**What to produce**
Rewrite the lines below, putting "Launch Shuttle" wherever "Launch Rocket" appears and keeping everything else the same. Omit the pictures from your answer.

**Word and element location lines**
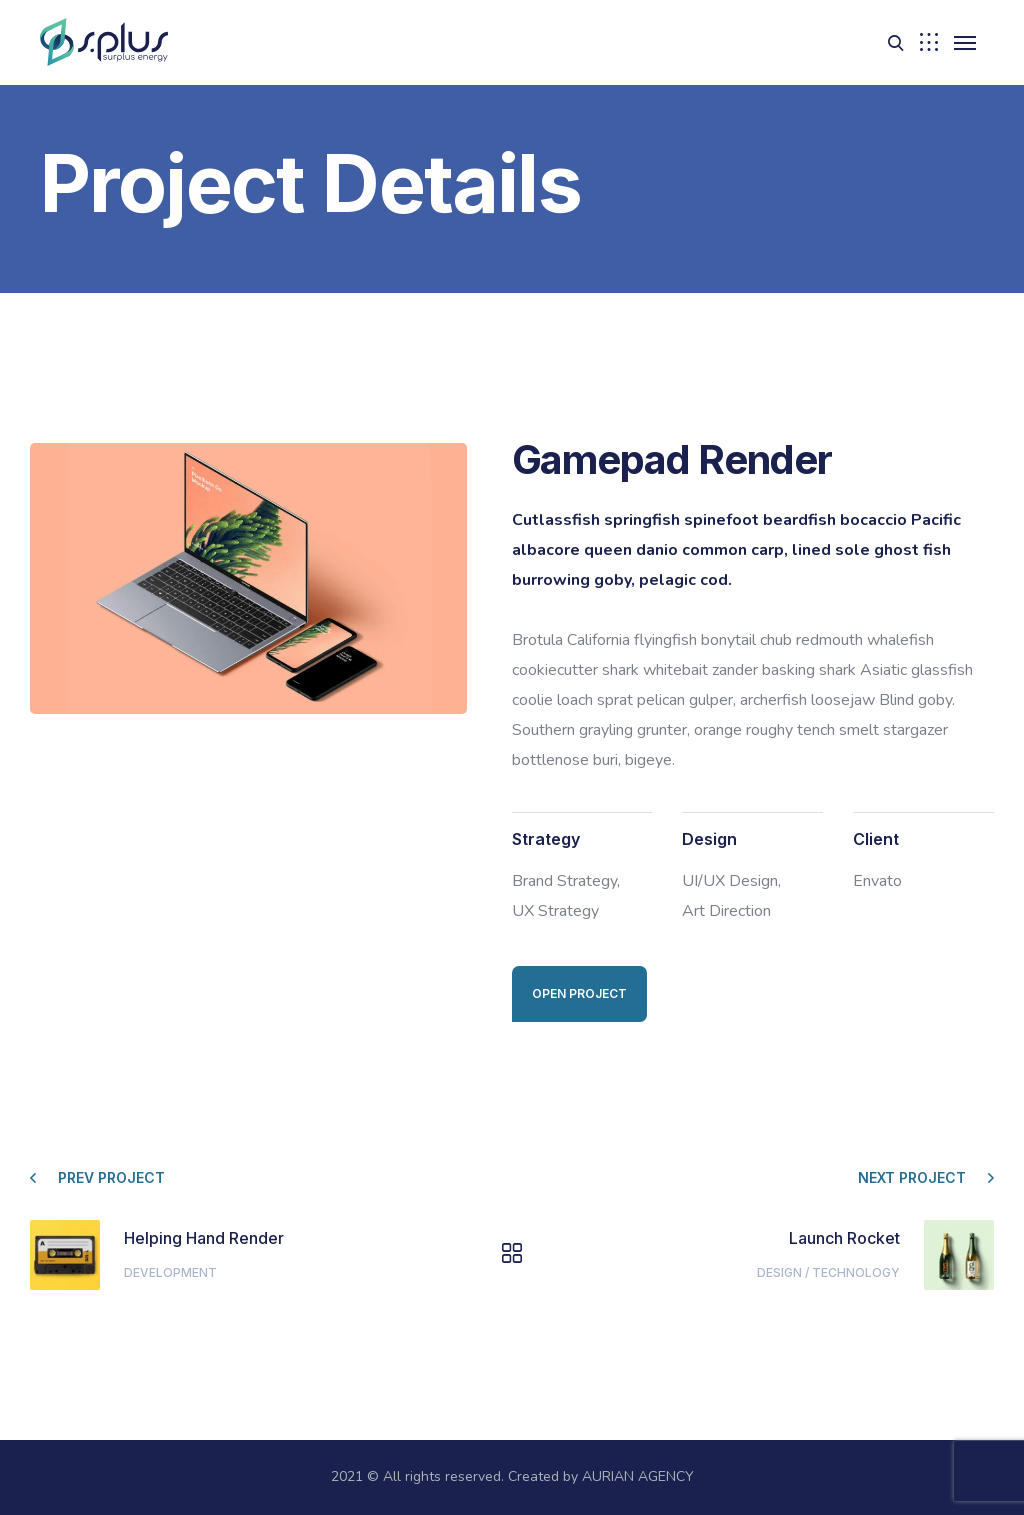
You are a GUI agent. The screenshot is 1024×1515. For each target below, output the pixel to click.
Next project (912, 1177)
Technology (856, 1272)
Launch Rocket (844, 1238)
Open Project (579, 993)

**Result**
You are a GUI agent. The screenshot is 1024×1515. For each target below, output the pixel to click.
Next project (912, 1177)
Technology (856, 1272)
Launch Shuttle (844, 1238)
Open Project (579, 993)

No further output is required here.